FW: 75% of Minneapolis airport taxis refuse customers with alcohol
VOLOKH at law.ucla.edu
Fri Sep 29 09:31:56 PDT 2006
The color coding sounds like a pretty good accommodation to me.
About three-quarters of the 900 taxi drivers at Minneapolis-St. Paul
International Airport are Somalis, many of them Muslim. And about three
times each day, would-be customers are refused taxi service when a
driver sees they're carrying alcohol.
"It's become a significant customer-service issue,"
said Patrick Hogan, a spokesman for the Metropolitan Airports
Commission, on Thursday.
Now the airports commission has a solution:
color-coding the lights on the taxi roofs to indicate whether a driver
will accept a booze-toting fare. The actual colors haven't been decided
on yet, but commission officials met Thursday with representatives of
the taxi drivers and the Minnesota chapter of the Muslim American
Society to continue working on the plan.
The airports commission has struggled with the issue for several years.
Alcohol is a serious concern for devout Muslims, said Hassan Mohamud, an
imam and vice president of the society. The Qur'an, Islam's holy book,
strictly forbids buying, selling, drinking or carrying alcohol.

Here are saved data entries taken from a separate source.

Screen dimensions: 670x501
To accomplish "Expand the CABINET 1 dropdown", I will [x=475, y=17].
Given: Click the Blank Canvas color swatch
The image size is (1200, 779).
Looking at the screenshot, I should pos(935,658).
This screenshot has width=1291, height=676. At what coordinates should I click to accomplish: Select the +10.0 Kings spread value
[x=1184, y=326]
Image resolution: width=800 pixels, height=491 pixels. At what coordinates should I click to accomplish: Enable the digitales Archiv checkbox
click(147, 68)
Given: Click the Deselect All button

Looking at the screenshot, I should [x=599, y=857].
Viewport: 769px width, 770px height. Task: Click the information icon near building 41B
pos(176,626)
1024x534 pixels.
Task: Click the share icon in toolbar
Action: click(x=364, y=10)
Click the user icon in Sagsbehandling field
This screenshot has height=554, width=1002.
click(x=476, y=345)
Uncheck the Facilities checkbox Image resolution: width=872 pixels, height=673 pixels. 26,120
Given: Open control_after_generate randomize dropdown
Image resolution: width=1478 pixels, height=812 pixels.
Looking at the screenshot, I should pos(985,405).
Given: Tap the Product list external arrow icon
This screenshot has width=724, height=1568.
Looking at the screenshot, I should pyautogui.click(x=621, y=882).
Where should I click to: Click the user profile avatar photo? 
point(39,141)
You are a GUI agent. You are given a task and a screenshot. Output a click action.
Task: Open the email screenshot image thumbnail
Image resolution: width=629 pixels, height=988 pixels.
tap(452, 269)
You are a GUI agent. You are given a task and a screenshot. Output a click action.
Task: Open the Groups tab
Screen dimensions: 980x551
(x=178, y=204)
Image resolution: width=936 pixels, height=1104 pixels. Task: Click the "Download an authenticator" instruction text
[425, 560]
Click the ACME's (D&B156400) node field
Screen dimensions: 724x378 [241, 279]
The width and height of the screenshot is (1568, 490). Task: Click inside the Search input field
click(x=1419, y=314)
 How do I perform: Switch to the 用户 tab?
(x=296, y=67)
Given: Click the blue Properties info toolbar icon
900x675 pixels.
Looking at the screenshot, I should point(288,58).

The observant drivers object only to transporting openly displayed
alcohol, said Ali Culed, a Somali Muslim who's been driving an airport
cab for eight years. They won't search passengers or quiz them about
what's in their bags.
"It is a religious issue," Culed said. "I cannot force anybody to change
their belief, but not in my cab. I don't want the guilt. I just want to
be an innocent person."
Hogan said taxi starters at curbside will look for duty-free bags with
bottles or other obvious signs of alcohol and steer riders to cabs whose
drivers don't object to booze....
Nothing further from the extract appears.